> Data records
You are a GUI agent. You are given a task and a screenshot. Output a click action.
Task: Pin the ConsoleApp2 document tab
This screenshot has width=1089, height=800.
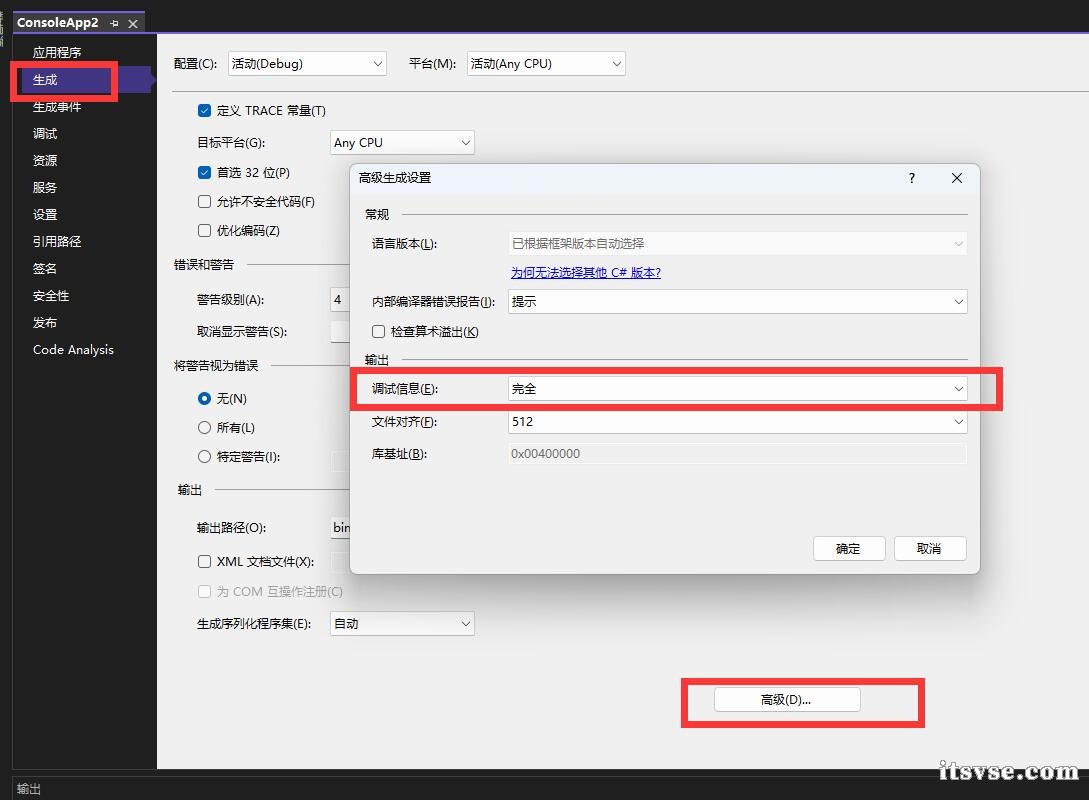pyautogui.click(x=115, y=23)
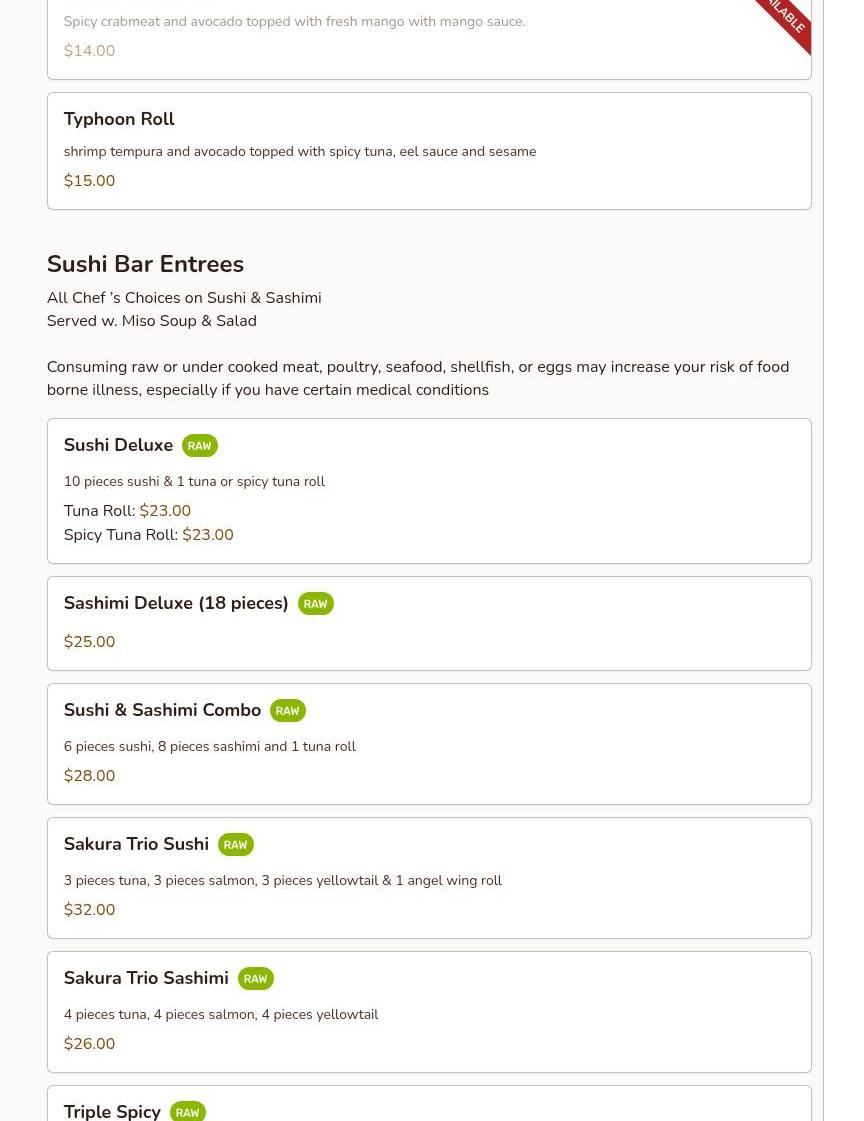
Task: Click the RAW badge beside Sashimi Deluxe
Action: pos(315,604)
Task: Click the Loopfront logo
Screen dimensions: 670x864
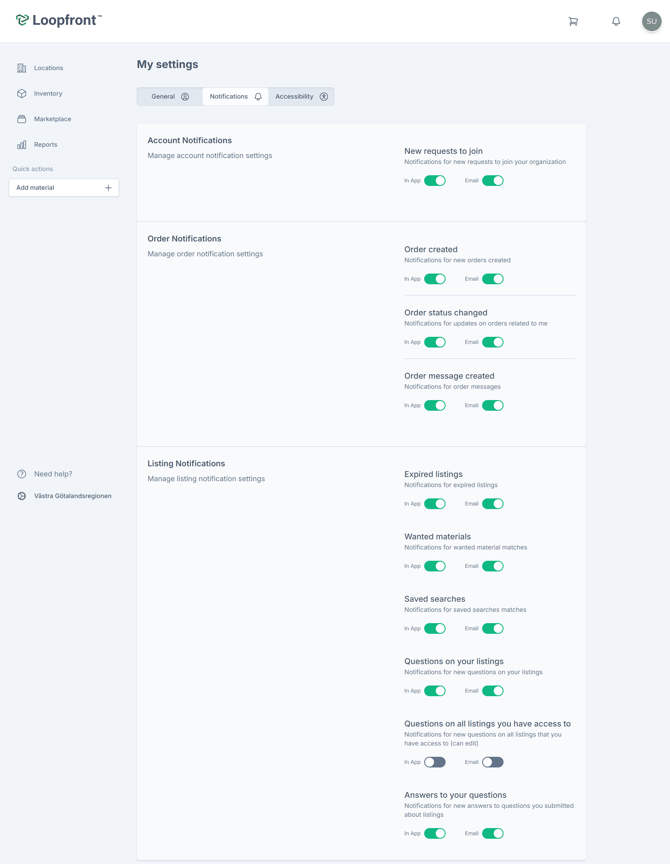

> Work instruction
Could you retype exactly, and only, the lines running from the one with "Task: Pin the ConsoleApp2 document tab" to the last line of the listing, while leaving any pictures out?

> Response area
Task: Pin the ConsoleApp2 document tab
This screenshot has width=1089, height=800.
pyautogui.click(x=115, y=23)
Task: Click the RAW badge beside Sashimi Deluxe
Action: pos(315,604)
Task: Click the Loopfront logo
Screen dimensions: 670x864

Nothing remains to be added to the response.